━━ TEXT SHOWN

Most embodiments utilize at least one network that would be familiar to those skilled in the art for supporting communications using any of a variety of commercially available protocols, such as TCP/IP, FTP, UPnP, NFS, and CIFS. The network can be, for example, a local area network, a wide-area network, a virtual private network, the Internet, an intranet, an extranet, a public switched telephone network, an infrared network, a wireless network and any combination thereof. In embodiments utilizing a Web server, the Web server can run any of a variety of server or mid-tier applications, including HTTP servers, FTP servers, CGI servers, data servers, Java servers and business application servers. The server(s) may also be capable of executing programs or scripts in response requests from user devices, such as by executing one or more Web applications that may be implemented as one or more scripts or programs written in any programming language, such as Java®, C, C# or C++ or any scripting language, such as Perl, Python or TCL, as well as combinations thereof. The server(s) may also include database servers, including without limitation those commercially available from Oracle®, Microsoft®, Sybase® and IBM®.

━━━━

| WHAT YOU WILL DO |
• A. Using only the passage on network and server embodiments, answer each question:
(i) Which commercially available protocols are named as examples?
(ii) Which scripting languages are listed?
(iii) Which companies are named as sources of commercially available database servers?
• B. Extend the passage on network and server embodiments by several sentences, beginning after its final sentence and keeping its register.
None of the material is required for the work that follows.

━━ DATASET EXTRACT

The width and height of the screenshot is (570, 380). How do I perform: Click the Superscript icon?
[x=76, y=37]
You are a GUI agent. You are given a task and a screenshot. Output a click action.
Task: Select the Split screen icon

━━━━

| ANSWERS GIVEN |
• A.
(i) TCP/IP, FTP, UPnP, NFS, and CIFS.
(ii) Perl, Python, and TCL.
(iii) Oracle®, Microsoft®, Sybase®, and IBM®.

• B.
The environment can include a variety of data stores and other memory and storage media as discussed above. These can reside in a variety of locations, such as on a storage medium local to (and/or resident in) one or more of the computers or remote from any or all of the computers across the network. In a particular set of embodiments, the information may reside in a storage-area network (SAN) familiar to those skilled in the art. Similarly, any necessary files for performing the functions attributed to the computers, servers or other network devices may be stored locally and/or remotely, as appropriate. Where a system includes computerized devices, each such device can include hardware elements that may be electrically coupled via a bus, the elements including, for example, at least one central processing unit (CPU), at least one input device (e.g., a mouse, keyboard, controller, touch-sensitive display element or keypad) and at least one output device (e.g., a display device, printer or speaker). Such a system may also include one or more storage devices, such as disk drives, optical storage devices and solid-state storage devices such as random access memory (RAM) or read-only memory (ROM), as well as removable media devices, memory cards, flash cards, etc. Such devices can also include a computer-readable storage media reader, a communications device (e.g., a modem, a network card (wireless or wired), an infrared communication device) and working memory as described above. The computer-readable storage media reader can be connected with, or configured to receive, a computer-readable storage medium representing remote, local, fixed and/or removable storage devices as well as storage media for temporarily and/or more permanently containing, storing, transmitting and retrieving computer-readable information.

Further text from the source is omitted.